Secara makro-struktural, kendala utama yang menghalangi kemajuan sektor perikanan adalah tingkat suku bunga pinjaman yang sangat tinggi, sekitar 14% per tahun. Padahal, di Malaysia, Thailand, dan Filipina hanya 3,8%; Australia 3%; dan Jepang 0,5%.Selain itu,perbankan juga sangat enggan meminjamkan uangnya untuk investasi dan usaha di sektor perikanan. Tahun lalu, misalnya, kredit yang tersalurkan untuk usaha perikanan hanya mencapai 0,2% dari total kredit perbankan nasional (BI,2010).
Roadmap Pembangunan
Oleh sebab itu,mulai sekarang kita harus memastikan bahwa intensitas penangkapan (jumlah kapal ikan dan nelayan) yang beroperasi di setiap wilayah perairan berada pada tingkat yang optimal, tidak melebihi nilai MSY-nya.Atas dasar patokan ini, kita tingkatkan kapasitas dan teknologi nelayan tradisional agar mereka mampu menangkap ikan di laut secara efisien, menguntungkan, ramah lingkungan, dan berkelanjutan (sustainable). Praktik penangkapan ikan secara ilegal dan merusak lingkungan harus kita tumpas sampai ke akar-akarnya. Produktivitas dan efisiensi usaha budi daya laut dan tambak yang ada mesti ditingkatkan dengan menerapkan good aquaculture practices sesuai dengan daya dukung lingkungan wilayah setempat.

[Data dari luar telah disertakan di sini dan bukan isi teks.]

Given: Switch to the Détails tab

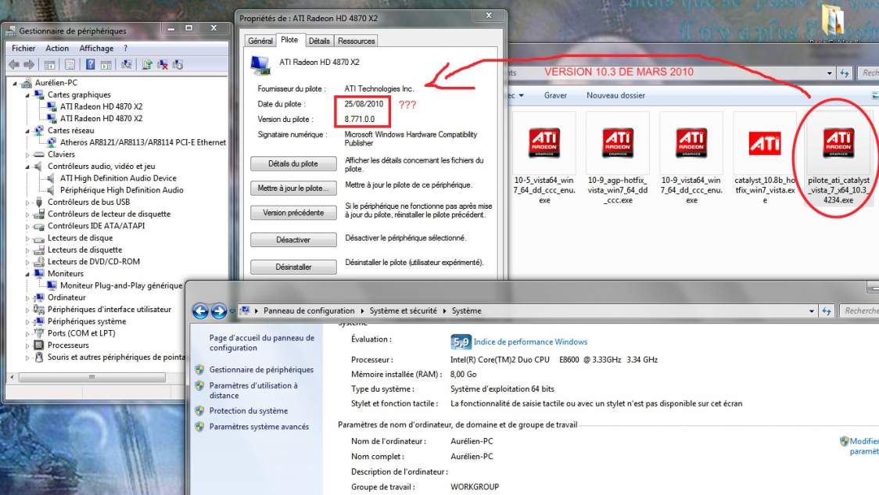Looking at the screenshot, I should pyautogui.click(x=318, y=41).
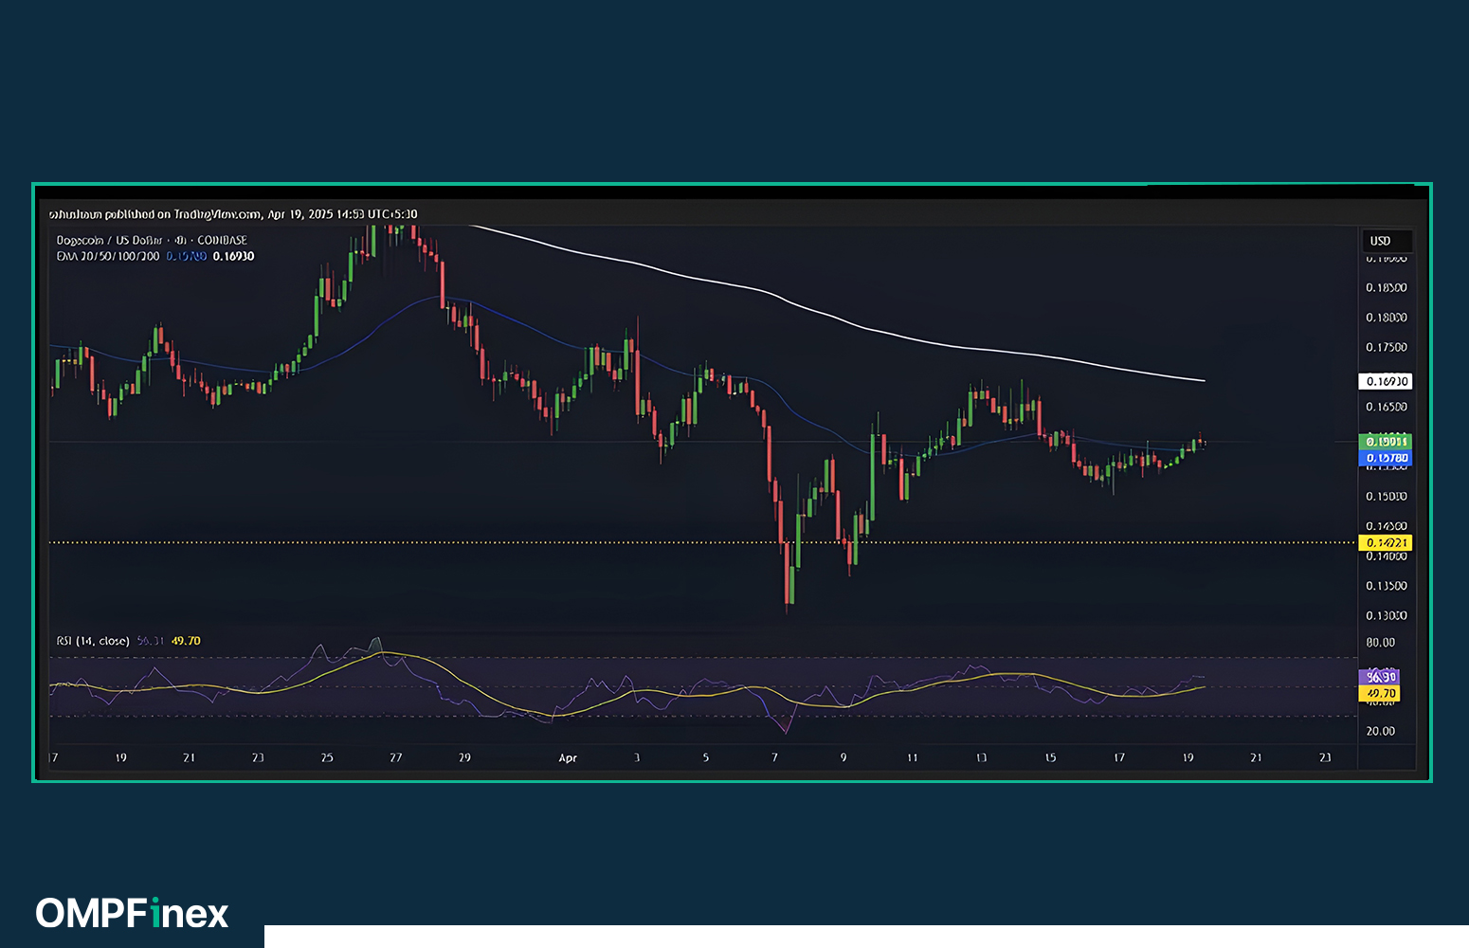Click the Dogecoin / US Dollar symbol title
The image size is (1469, 948).
[x=109, y=241]
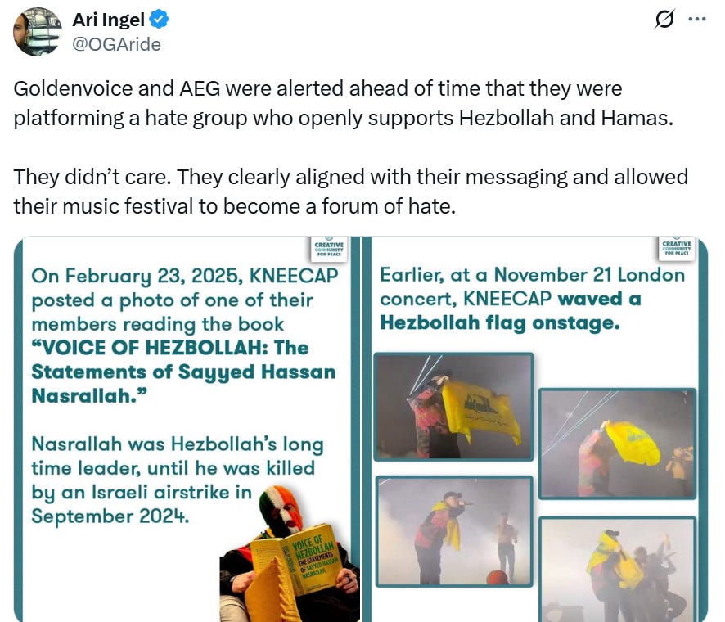This screenshot has width=725, height=622.
Task: Click Creative Community for Peace logo on right image
Action: pyautogui.click(x=677, y=248)
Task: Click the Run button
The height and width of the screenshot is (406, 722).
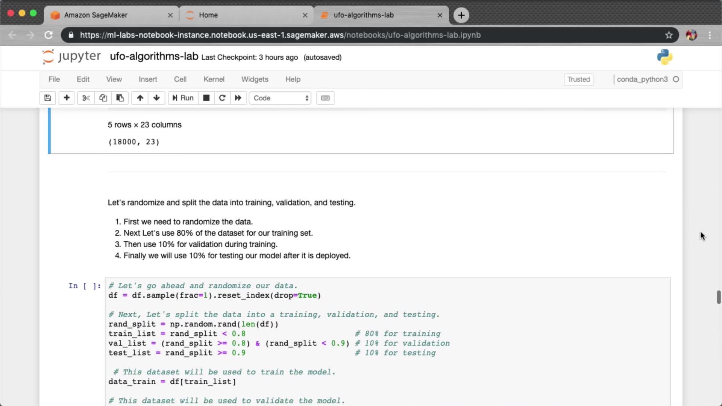Action: [183, 98]

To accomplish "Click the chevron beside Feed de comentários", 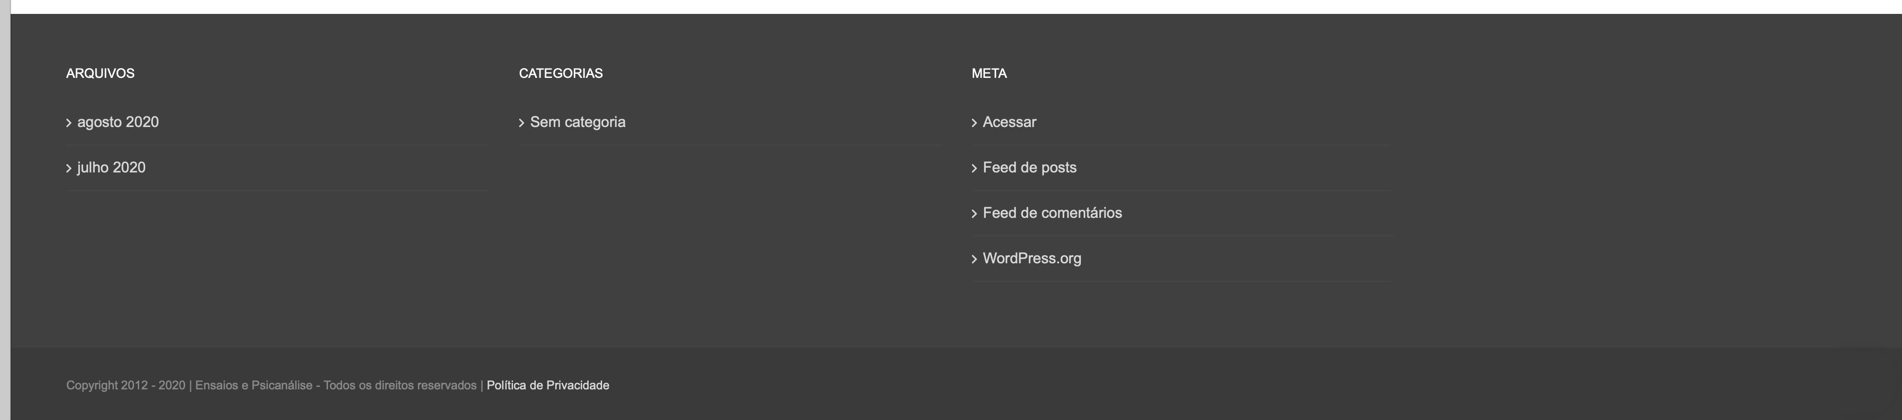I will [x=974, y=214].
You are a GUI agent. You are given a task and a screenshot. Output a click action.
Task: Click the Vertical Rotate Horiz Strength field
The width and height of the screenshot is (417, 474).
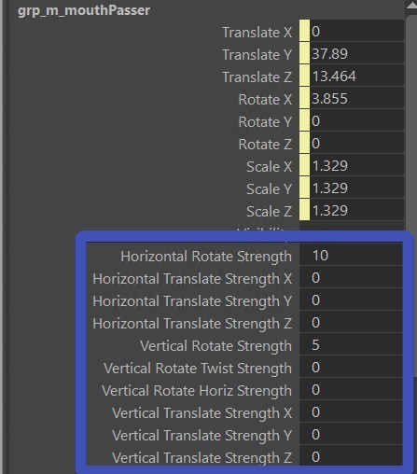click(351, 389)
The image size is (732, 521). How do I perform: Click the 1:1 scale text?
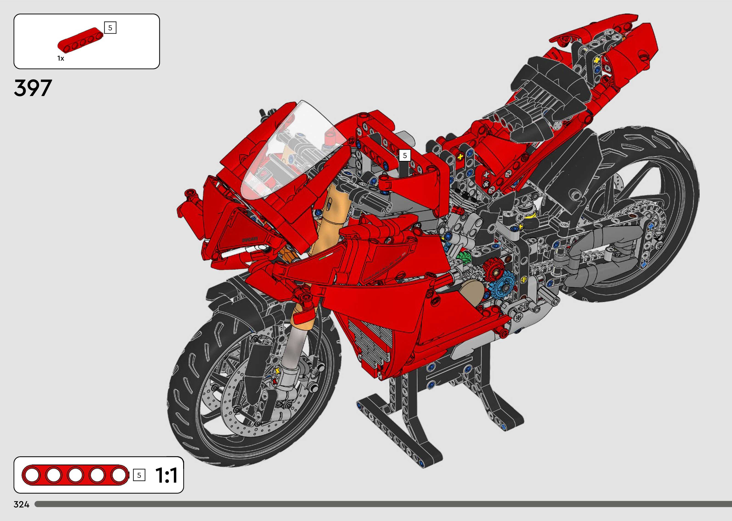click(x=166, y=475)
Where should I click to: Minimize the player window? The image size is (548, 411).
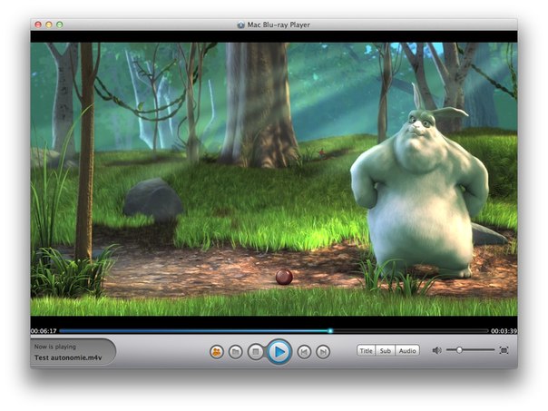49,24
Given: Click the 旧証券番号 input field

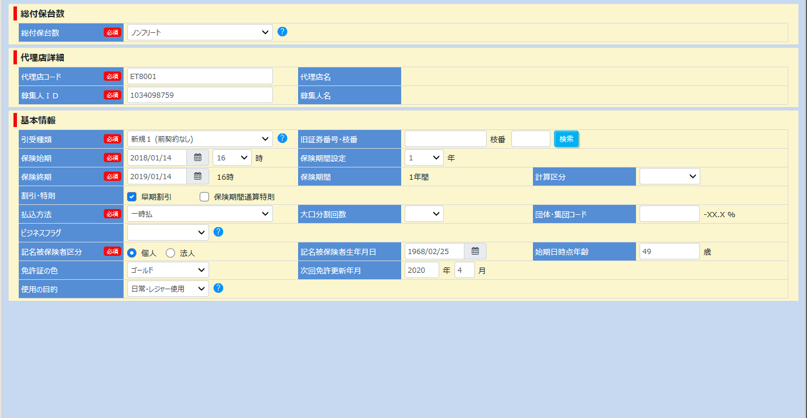Looking at the screenshot, I should [x=445, y=139].
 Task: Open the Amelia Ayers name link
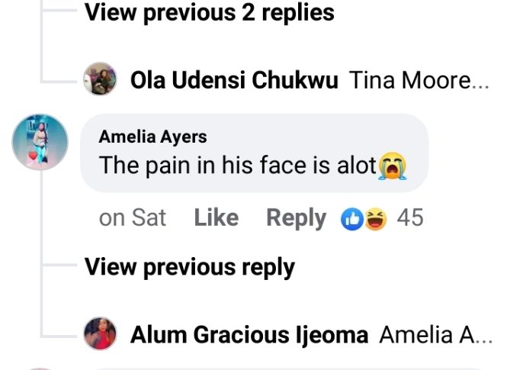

Metode dan teknik yang sama juga harus diterapkan pada usaha budi daya laut dan tambak di areal baru (ekstensifikasi).Kita harus memperbaiki dan membangun pabrik-pabrik pakan dan pembenihan (hatchery) di sentra-sentra kawasan produksi budidaya laut dan tambak guna menjamin terpenuhinya kebutuhan benih unggul dan pakan berkualitas di seluruh wilayah Nusantara. Tata ruang wilayah pesisir dan lautan serta pengendalian pencemaran mesti dilaksanakan secara konsisten dan serius untuk menjamin kelestarian lingkungan dan usaha perikanan budi daya dan perikanan tangkap. Infrastruktur dan saran produksi baik untuk perikanan tangkap maupun perikanan budi daya harus disediakan sesuai kebutuhan di setiap wilayah perikanan di seluruh Tanah Air.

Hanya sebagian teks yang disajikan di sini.